Thursday, April 14, 2011

Pepe And The Banshees: Pollensa

The voice has been one of a one-man banshee howl at nepotism, inefficiency and the opaque. Yet the image, one that may have come across through the media, is quite misplaced. For starters, it is more than one man and indeed woman. It is also no deranged spirit, wailing at the prospect of death in the house; more mild-mannered Clark Kent, but with a legitimate fear of death of a resort and town.

This is Pepe Garcia. He is, his party is the Alternative. For Pollensa. The scourge of Pollensa's town hall, something of the pin-up boy for those in a municipality who wear Pollensa's badge of dishonour with a perverse pride. This is the worst town, or worst town hall, in Mallorca. It's not something to be proud of, but pride has to be sought somehow.

There are doubtless other towns in Mallorca which would wish to lay claim to the worst crown, but none has been as unremitting in its pursuit as Pollensa has, and none has the same highly vocal banshee cries emanating from it, as those which Garcia emits.

What Garcia has achieved, and it is no small achievement, is to strip away and expose what many either know or suspect. He has gone for the throat and no longer is there any illusion that contracts and services have been variously dubious, uncompetitive or the result of nepotism. Gardens, street lighting and cleaning, transport plans. All have been targets and all have been revealed for what they have been. The workings of the town hall are out in the open, much as it, like other town halls, would prefer that they remained inside and closed.

Transparency is one of the Alternative's demands and one of its election promises. The lack of transparency, which is largely endemic to most town halls, has a collusive basis. When the Alternative pressed for a motion requiring the institution of greater transparency, it was rejected. More than this, it failed to receive support from other opposition parties, such as the Partido Popular, which abstained. Why would other parties not support this? You'd better ask them.

The lack of transparency, the lack of information make a true assessment of what is generally considered to be the parlous state of Pollensa's finances (a state it shares with other towns) nigh on impossible. The hole in the finances could be considerably deeper than is admitted. It is a hole into which, for example, has been thrown the salaries of not one, not two but six full-time councillors, including one for fiestas. Why does any town need someone working full time on fiestas? The answer is that it doesn't

The spend on fiestas is something which I have questioned in the past. The amount that goes up in smoke alone is far from insignificant. No one wants to lose the essence of fiestas, but are exercises such as cost-benefit analyses ever performed which might, or might not show what they bring in terms of return?

What has generally happened, with all sorts of spend on all sorts of contracts, services and events is that no one has sought to seriously question them, to seriously dig for answers, except the Alternative. In Pollensa, some of the worst-offending contracts (and not all contracts were ever actually contracts) pre-date even the benighted administration of the current mayor. Yet, prominent town hall figures, of whom some are seeking selection as mayor this time round, raised nary a quibble. It is for this reason that the air of collusion exists, the nod and a wink of that's how things are done, the acceptance of opacity over transparency.

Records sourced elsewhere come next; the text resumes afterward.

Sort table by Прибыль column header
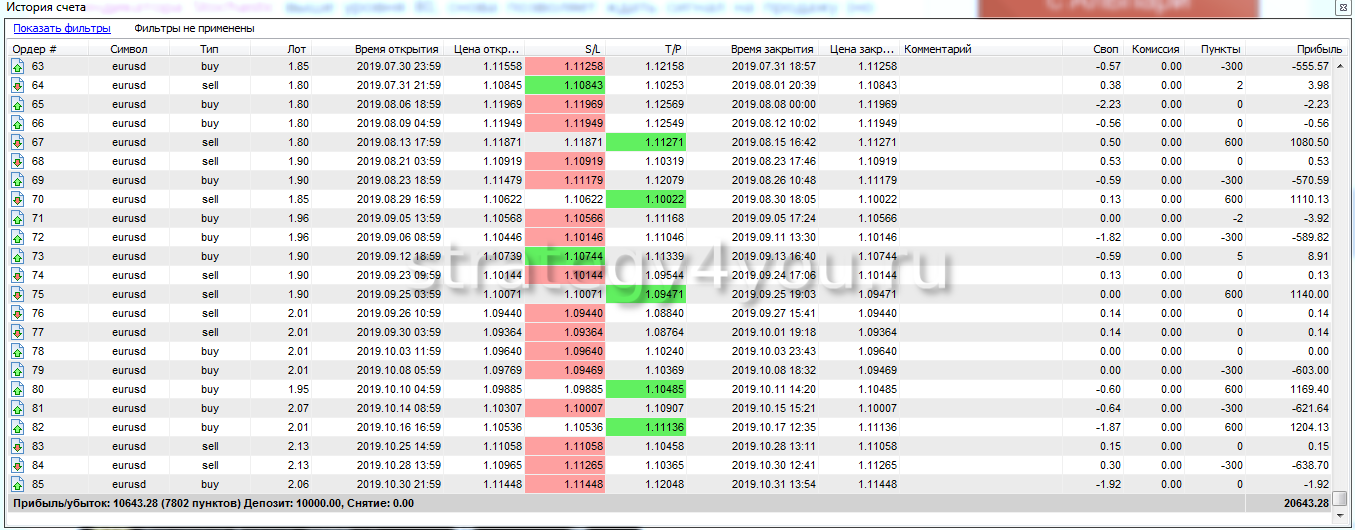 tap(1319, 49)
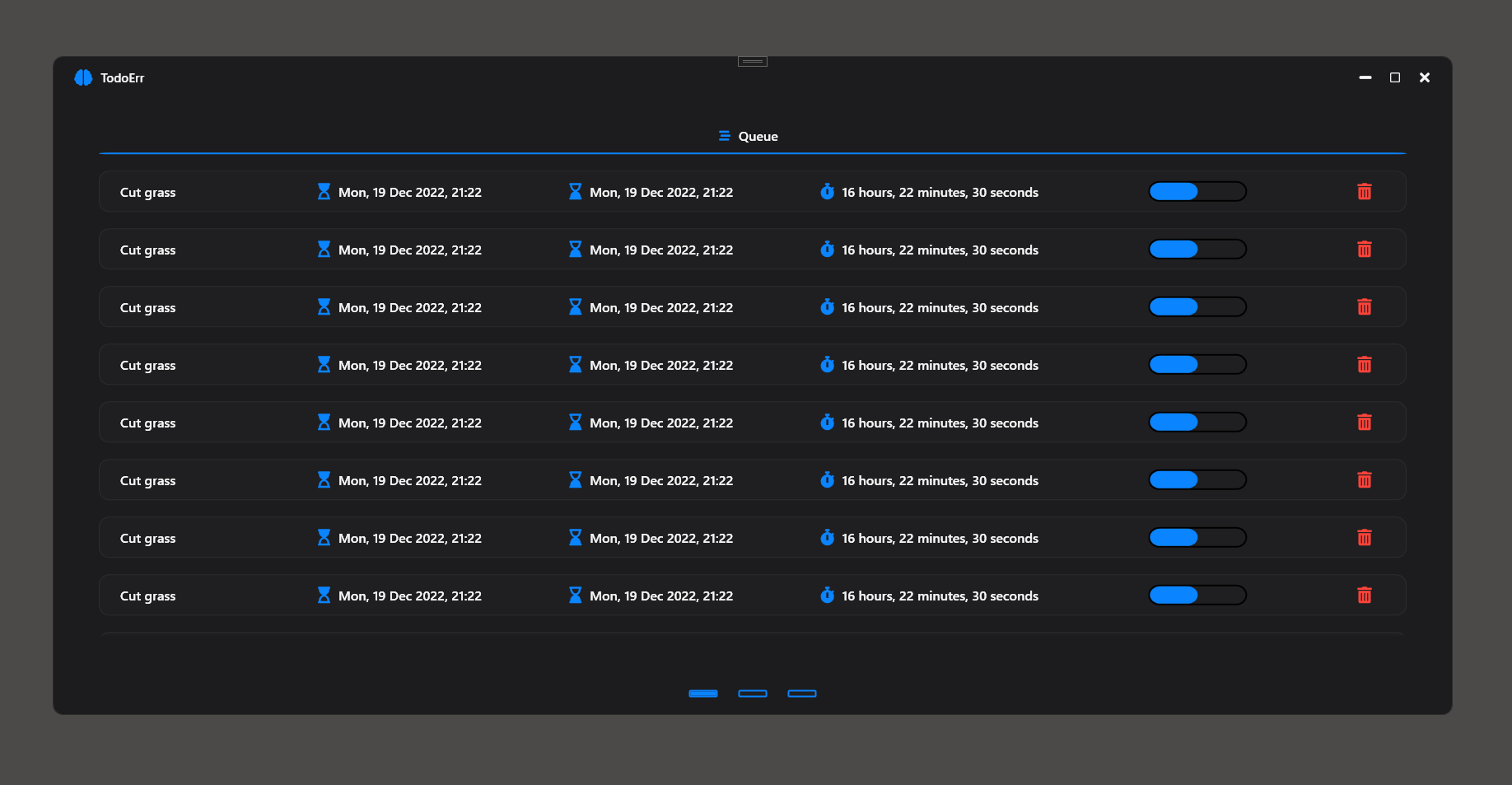Open the list options icon beside Queue
Image resolution: width=1512 pixels, height=785 pixels.
click(723, 136)

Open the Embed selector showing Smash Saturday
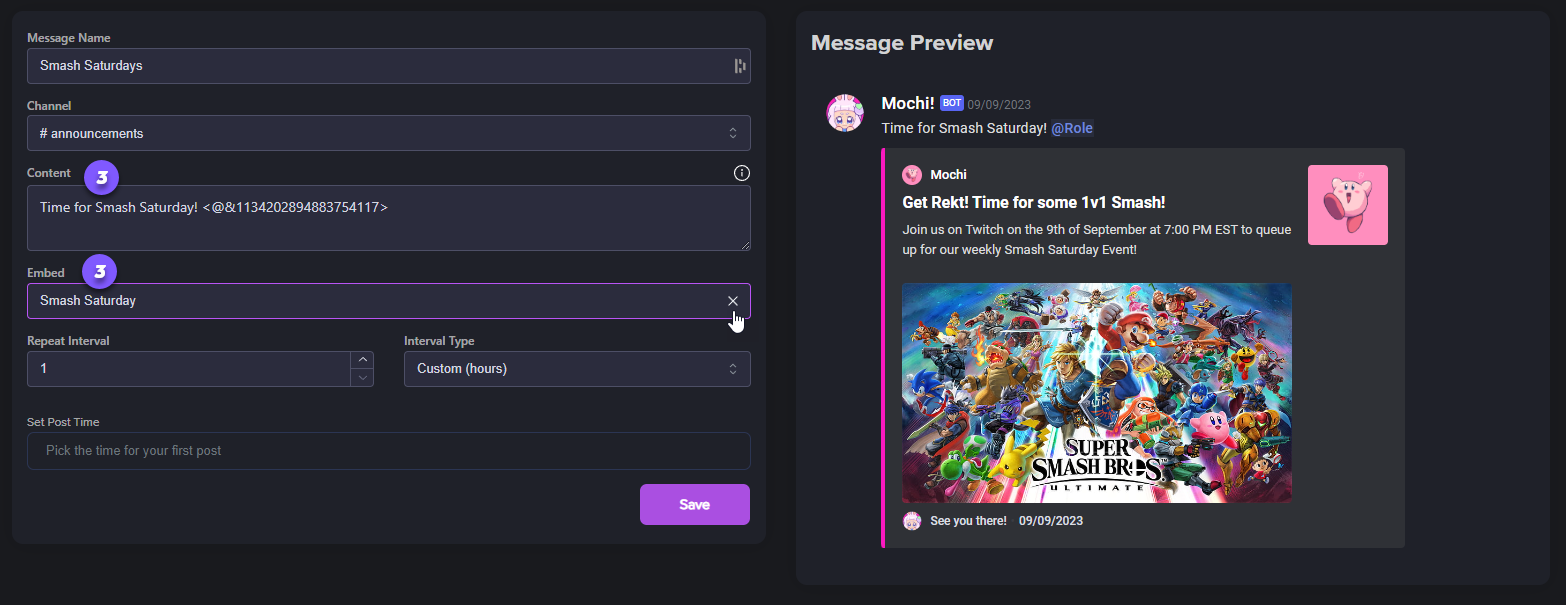click(370, 301)
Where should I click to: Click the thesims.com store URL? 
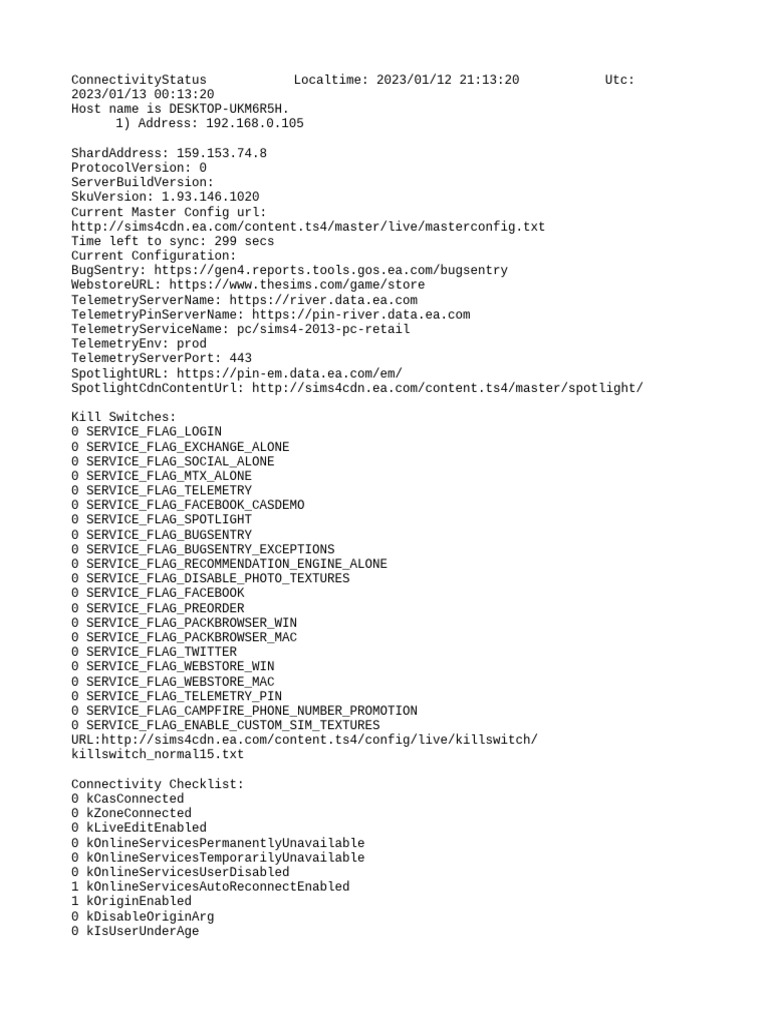pyautogui.click(x=296, y=285)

And behind all this, there exists something else. The local system. Garcia has a problem, in the unlikely event that he were to wish to break into the tight-knit network of contracts being granted. He is not from Pollensa. It makes his voice independent, but all the more liable to be harangued as the shrill cry of an outsider.

One can't speak for every town or village in Mallorca, but the case of Pollensa surely has echoes elsewhere. They are those which reverberate with the same accusations, largely substantiated, that have come from Pollensa. Those of nepotism and a lack of transparency, which, in turn, lead to inefficiencies, exacerbated by systems of inadequate control.

All the main parties will do their schmoozing, all will offer their words which are ultimately vacuous. Some, and some mayoral candidates and others in different towns of Mallorca, may be genuine. But you can look at Pollensa and wonder.